### INSTRUCTION
Copy out each line below that contains the string "consentements". The match is case-sensitive.

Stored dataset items
------------------------------------------------------------

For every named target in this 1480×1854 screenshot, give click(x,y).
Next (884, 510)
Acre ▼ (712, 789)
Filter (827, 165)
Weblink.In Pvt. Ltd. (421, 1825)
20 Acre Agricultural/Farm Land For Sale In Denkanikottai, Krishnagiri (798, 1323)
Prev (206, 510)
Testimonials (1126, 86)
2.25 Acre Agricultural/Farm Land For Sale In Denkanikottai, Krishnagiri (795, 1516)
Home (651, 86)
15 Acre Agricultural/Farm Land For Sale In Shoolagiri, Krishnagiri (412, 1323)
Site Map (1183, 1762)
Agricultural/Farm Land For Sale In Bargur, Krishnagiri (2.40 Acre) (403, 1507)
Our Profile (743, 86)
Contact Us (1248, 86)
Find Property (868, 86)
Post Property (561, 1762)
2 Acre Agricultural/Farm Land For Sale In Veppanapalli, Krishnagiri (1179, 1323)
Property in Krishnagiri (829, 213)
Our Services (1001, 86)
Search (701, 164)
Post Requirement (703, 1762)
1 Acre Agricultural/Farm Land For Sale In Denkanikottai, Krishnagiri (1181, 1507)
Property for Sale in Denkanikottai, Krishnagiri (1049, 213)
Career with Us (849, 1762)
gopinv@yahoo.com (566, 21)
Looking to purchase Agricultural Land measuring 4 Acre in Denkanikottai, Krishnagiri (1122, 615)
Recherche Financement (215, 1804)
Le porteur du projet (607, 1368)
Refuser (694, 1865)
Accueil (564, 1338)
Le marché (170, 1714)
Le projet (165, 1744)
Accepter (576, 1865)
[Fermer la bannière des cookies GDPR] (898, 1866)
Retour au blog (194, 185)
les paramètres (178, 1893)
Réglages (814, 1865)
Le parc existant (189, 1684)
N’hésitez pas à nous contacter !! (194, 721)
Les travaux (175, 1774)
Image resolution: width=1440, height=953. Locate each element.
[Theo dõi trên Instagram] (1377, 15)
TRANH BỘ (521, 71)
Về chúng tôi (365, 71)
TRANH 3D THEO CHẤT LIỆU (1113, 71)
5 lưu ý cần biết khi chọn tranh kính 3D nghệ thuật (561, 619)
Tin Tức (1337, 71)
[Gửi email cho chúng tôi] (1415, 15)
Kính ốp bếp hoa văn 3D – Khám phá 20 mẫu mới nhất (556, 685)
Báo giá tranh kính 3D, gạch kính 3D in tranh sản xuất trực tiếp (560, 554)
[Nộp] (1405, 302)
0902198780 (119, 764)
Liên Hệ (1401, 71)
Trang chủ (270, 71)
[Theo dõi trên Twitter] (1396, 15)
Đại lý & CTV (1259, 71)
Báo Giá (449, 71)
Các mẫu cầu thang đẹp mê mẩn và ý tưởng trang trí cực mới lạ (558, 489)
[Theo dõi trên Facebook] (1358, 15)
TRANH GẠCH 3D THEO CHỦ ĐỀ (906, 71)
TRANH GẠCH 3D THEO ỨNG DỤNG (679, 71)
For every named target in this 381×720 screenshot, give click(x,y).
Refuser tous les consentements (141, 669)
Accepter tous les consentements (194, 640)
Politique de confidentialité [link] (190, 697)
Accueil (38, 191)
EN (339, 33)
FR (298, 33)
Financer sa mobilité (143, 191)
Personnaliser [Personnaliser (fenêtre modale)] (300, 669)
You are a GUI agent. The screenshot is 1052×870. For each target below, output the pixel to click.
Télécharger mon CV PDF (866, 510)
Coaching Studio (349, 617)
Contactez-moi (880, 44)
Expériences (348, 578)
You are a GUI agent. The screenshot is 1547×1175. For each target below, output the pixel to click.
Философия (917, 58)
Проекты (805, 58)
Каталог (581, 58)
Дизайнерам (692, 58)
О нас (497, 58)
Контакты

------------------------------------------------------------

### FULL ANSWER
Refuser tous les consentements (141, 669)
Accepter tous les consentements (194, 640)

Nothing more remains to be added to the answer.